Jaylon McKenzie era un talento, considerato una delle migliori promesse future del football americano: a soli 14 anni, le università tentavano di strapparselo a suon di ingaggi, certi che avrebbe presto raggiunto la “NFL”, la massima divisione, l’olimpo dei campioni. Originario di Belleville, Illinois, sognava di sbarcare in California da professionista, per giocare con la maglia dei “Los Angeles Rams” o dei “Chargers”, i suoi idoli. Sogni che si sono infranti la notte di sabato, quando Jaylon è stato ucciso ad una festa a cui stava partecipando.
È successo poco prima della mezzanotte di sabato, ha riferito la polizia di stato dell’Illinois, quando diverse pattuglie hanno risposto a numerose segnalazioni che parlavano di una festa troppo rumorosa a Venice, località omonima di quella sulla costa californiana, al confine fra Illinois e Missouri. Le chiamate parlavano di colpi d’arma da fuoco sentiti distintiamente da tutto il vicinato.
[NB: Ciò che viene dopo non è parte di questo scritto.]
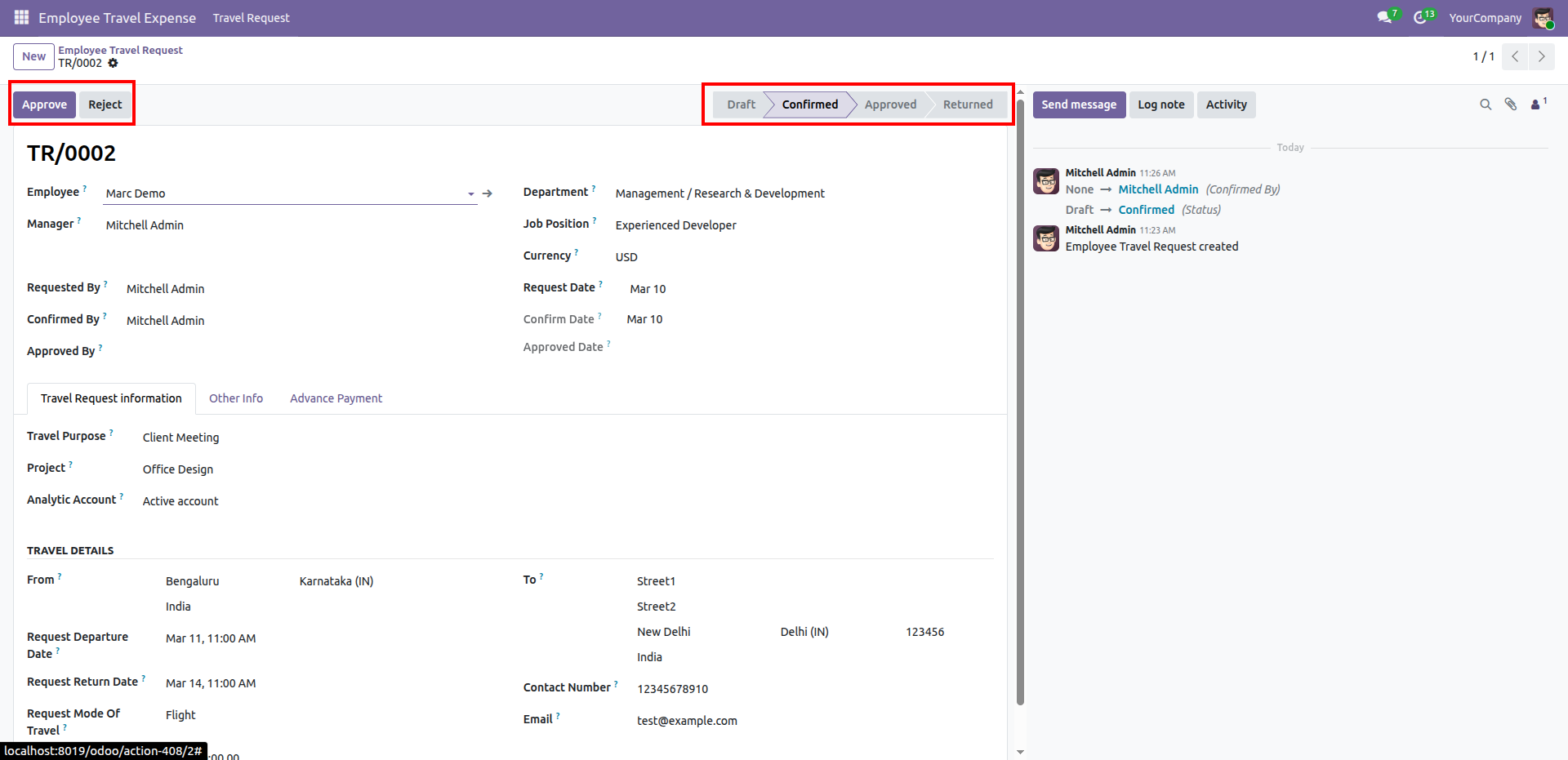Viewport: 1568px width, 760px height.
Task: Open Marc Demo record via arrow icon
Action: coord(488,193)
Secondo la polizia, all’interno della festa sarebbe scoppiata una rissa, con armi saltate fuori all’improvviso: temendo il peggio Jaylon si stava allontanando velocemente quando è stato colpito da un proiettile vagante. Lui e una ragazza di 15 anni sono stati portati in un ospedale, dove Jaylon McKenzie è morto poco dopo il ricovero: anche la ragazza è in condizioni critiche.
La “Louis School District 189”, la scuola frequentata da Jaylon, ha confermato che alcuni dei propri studenti sono stati coinvolti nello scontro a fuoco: “Abbiamo ancora pochi dettagli sull’accaduto: sappiamo solo che alcuni dei nostri giovani, le famiglie e il personale scolastico hanno dovuto affrontare quest’anno una serie di tragedie e di episodi di violenza. Chiediamo spazio e tempo nel rispetto del dolore per quest’ultimo dramma immenso”.
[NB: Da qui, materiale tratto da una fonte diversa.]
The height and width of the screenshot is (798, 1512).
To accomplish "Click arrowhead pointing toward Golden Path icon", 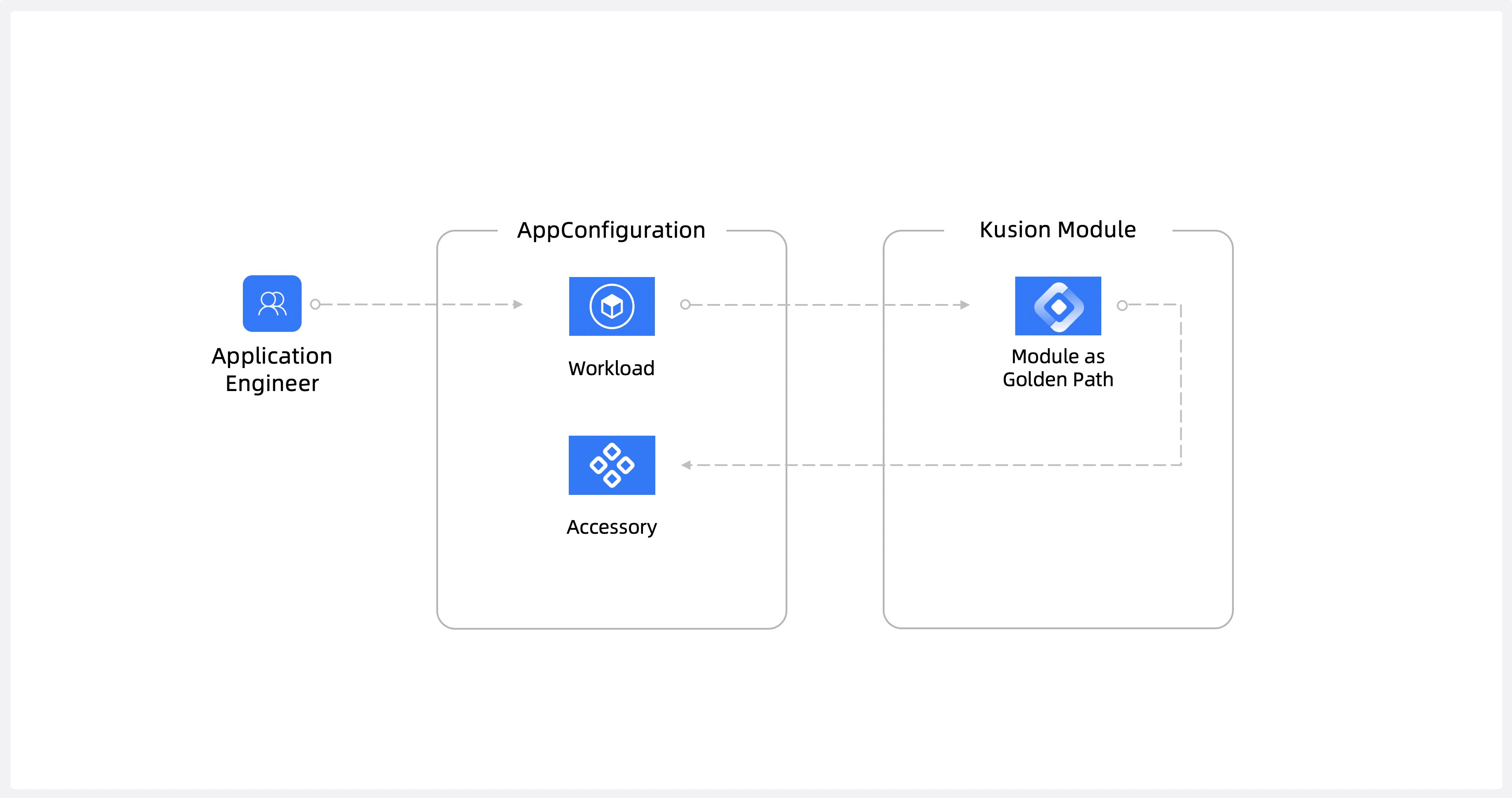I will coord(965,305).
Sukeena Gunner, la madre di Jaylon, ha riferito che si è trattato di un tragico caso del destino, perché la sua famiglia nei weekend era solita viaggiare per seguire il ragazzo nelle partite: “Non frequentava quasi mai le feste, non ne aveva il tempo”, ma questo mese aveva meno impegni e ne ha approfittato per passare una serata fra gente della sua età. “Non aveva intenzione di fermarsi a lungo, era lì insieme ad un’amica giusto per bere qualcosa e salutare gli amici”.
Intorno alla mezzanotte, la mamma ha ricevuto una telefonata dal fratello di Jaylon che le comunicava la tragedia. “Ho iniziato a urlare e mi sono inginocchiata per chiedere al Signore di non prendersi il mio bambino. Ora è tutto molto difficile: è come un brutto sogno, è come se dovessi svegliarmi domattina e rivedere il mio ragazzo sorridente che chiede qualcosa da mangiare, come fa sempre”.
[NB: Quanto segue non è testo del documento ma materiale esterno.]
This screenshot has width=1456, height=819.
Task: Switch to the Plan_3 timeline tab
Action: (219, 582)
Jaylon era il più giovane di cinque figli, e ha sempre amato il football: "lo raccontiamo sempre, la sua prima parola non è stata mamma o papà, ma Pallone. Amava solo quello: dal momento in cui è stato in grado di camminare e correre, voleva solo giocare a football”.
Quando ha iniziato a giocare in una squadra, Jaylon ha voluto la maglia numero 3, ma ha cambiato con il 6 quando aveva 8 anni, perché adorava De’Anthony Thomas, ricevitore dei “Kansas City Chiefs”.
Ma al di fuori dello sport, Jaylon era molto di più: “Amava vestirsi alla moda, adorava le scarpe da ginnastica, i videogiochi, lo shopping e uscire con il suo gruppo selezionato di amici. Non era un ragazzo di molte parole, era introverso, ma tutti lo conoscevano e lo amavano”.